My relationship with Jesus Christ, before this renewal took place, was sort of like my relationship with the President. I knew a great deal about him. But I didn't really know him. Just as I had never personally met the President, so I had never personally met Jesus Christ.
I'm an old dog, seventy-two years old, and I've been a devout and active Catholic all my life. I always felt that I had a real devotion to God, and tried to carry out my religious duties without letting up. I would beat my kids out of sleeping bags on camping trips and drive forty miles to get to Mass because it was required. I went to Communion regularly. Even if I sinned, my faith remained strong and I considered myself a loyal Catholic. Yet in the last few years, my whole life has been renewed.
When I say that, I really don't mean to say there's anything totally new in me. But there is a great deepening of all the old truths. They were all there before, and I was aware of them, and I even thought I knew them. But I know now that I was just aware of them.

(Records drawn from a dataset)
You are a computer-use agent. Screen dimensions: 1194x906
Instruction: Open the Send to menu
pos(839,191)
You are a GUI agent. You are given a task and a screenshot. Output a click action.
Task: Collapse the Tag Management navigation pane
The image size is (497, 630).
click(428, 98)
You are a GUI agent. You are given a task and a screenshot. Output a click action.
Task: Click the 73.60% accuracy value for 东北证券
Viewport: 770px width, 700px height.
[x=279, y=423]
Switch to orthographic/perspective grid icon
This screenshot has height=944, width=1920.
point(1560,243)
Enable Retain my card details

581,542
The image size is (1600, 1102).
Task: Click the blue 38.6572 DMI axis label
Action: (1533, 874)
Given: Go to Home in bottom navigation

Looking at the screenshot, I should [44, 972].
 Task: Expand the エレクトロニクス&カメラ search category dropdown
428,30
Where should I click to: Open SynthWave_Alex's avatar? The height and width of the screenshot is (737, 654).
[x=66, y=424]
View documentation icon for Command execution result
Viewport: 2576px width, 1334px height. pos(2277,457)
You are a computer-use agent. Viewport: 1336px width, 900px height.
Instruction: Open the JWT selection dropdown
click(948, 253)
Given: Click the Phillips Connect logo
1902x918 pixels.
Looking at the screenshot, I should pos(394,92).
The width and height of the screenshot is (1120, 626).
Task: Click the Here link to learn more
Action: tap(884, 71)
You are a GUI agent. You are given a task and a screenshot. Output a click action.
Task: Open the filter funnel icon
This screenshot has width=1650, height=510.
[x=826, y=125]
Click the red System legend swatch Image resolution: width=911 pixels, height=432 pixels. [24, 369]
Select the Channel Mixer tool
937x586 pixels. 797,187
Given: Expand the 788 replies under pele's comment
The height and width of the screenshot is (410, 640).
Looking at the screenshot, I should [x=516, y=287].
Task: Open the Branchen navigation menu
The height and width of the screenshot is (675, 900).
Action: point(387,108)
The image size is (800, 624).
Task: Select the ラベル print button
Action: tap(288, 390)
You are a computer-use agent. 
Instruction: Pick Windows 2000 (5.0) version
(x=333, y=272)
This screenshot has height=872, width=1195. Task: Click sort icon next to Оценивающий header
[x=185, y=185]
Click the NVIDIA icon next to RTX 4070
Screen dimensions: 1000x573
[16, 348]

[Check your understanding]
A: In the testimony, how far would the writer drive on camping trips to get to Mass?
B: Do these statements agree with the testimony? (i) The writer is seventy-two years old. (ii) The writer had personally met the President. (iii) The writer says there is something totally new in them.
C: Please copy the testimony from "My relationship with Jesus" to "has been renewed.".

[Answers to each task]
A: Forty miles.

B:
(i) Yes: "I'm an old dog, seventy-two years old"
(ii) No: "I had never personally met the President"
(iii) No: "I really don't mean to say there's anything totally new in me"

C:
My relationship with Jesus Christ, before this renewal took place, was sort of like my relationship with the President. I knew a great deal about him. But I didn't really know him. Just as I had never personally met the President, so I had never personally met Jesus Christ.
I'm an old dog, seventy-two years old, and I've been a devout and active Catholic all my life. I always felt that I had a real devotion to God, and tried to carry out my religious duties without letting up. I would beat my kids out of sleeping bags on camping trips and drive forty miles to get to Mass because it was required. I went to Communion regularly. Even if I sinned, my faith remained strong and I considered myself a loyal Catholic. Yet in the last few years, my whole life has been renewed.